------ EXTRACTED DATA

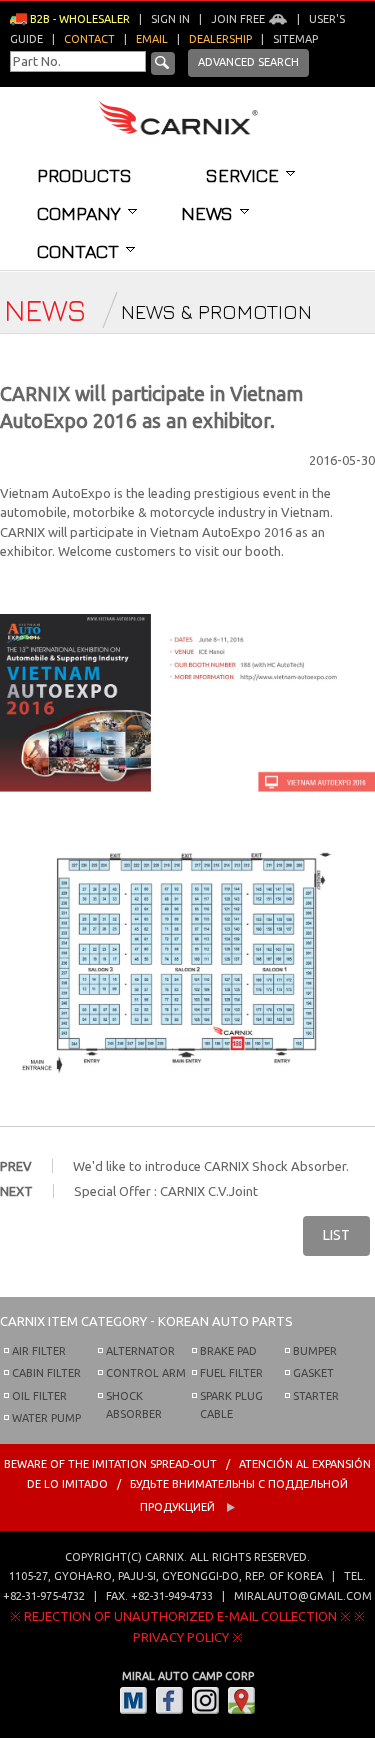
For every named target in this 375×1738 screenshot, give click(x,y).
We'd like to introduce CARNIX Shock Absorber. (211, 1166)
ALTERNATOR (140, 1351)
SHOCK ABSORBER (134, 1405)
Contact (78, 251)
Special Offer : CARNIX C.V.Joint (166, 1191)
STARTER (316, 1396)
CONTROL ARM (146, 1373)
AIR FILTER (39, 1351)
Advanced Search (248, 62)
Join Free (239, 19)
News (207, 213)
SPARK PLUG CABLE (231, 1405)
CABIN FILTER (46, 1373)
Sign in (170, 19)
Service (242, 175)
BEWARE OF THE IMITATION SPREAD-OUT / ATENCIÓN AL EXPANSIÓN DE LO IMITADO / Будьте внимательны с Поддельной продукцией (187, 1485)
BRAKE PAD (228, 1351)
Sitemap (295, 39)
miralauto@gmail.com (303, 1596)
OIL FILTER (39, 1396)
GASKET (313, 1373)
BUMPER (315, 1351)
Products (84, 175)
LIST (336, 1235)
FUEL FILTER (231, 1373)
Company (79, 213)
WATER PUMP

------------
------ EXTRACTED DATA

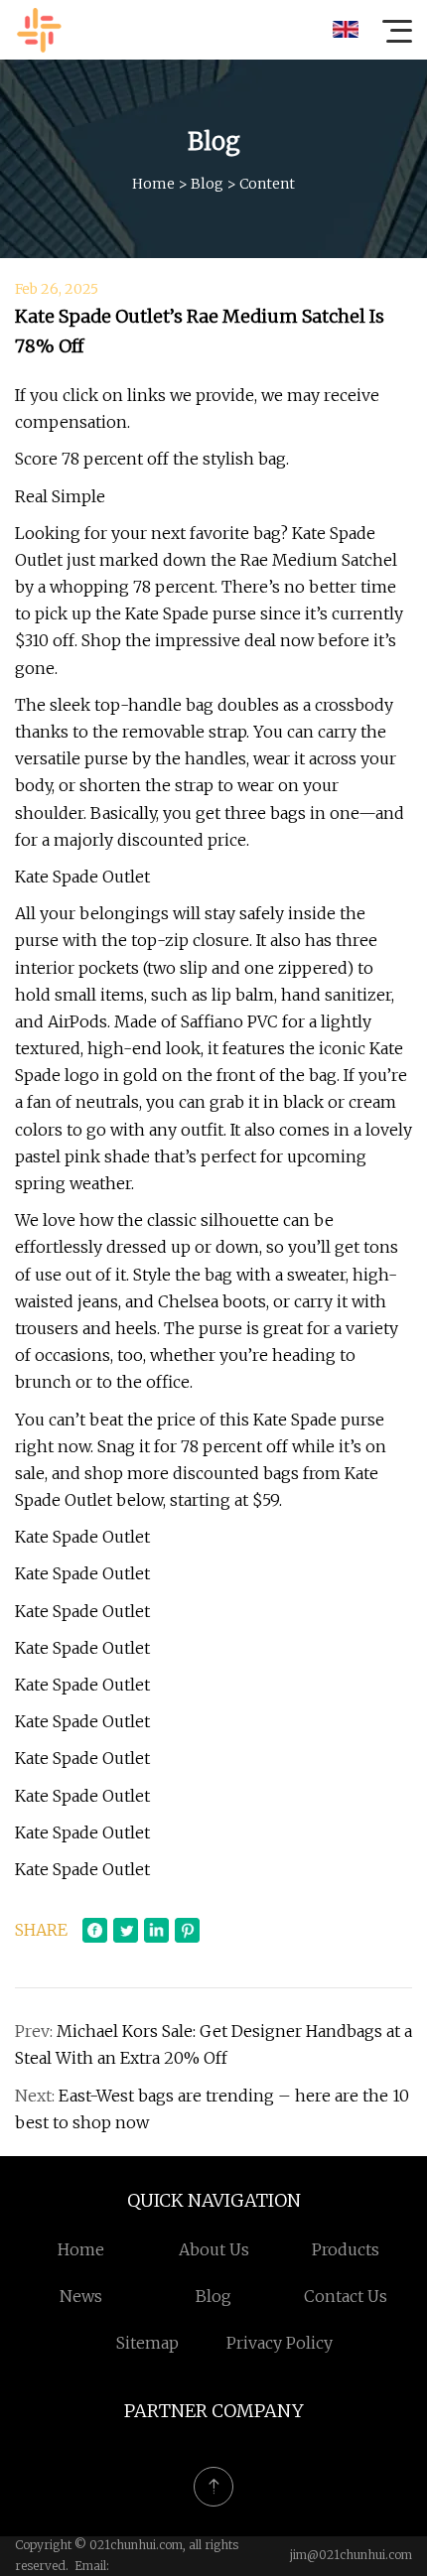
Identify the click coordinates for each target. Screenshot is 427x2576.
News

------------

## ASSIGNMENT
Only the number is wanted: how many lines of the data contain the word "CARNIX"?

## WRITTEN RESPONSE
2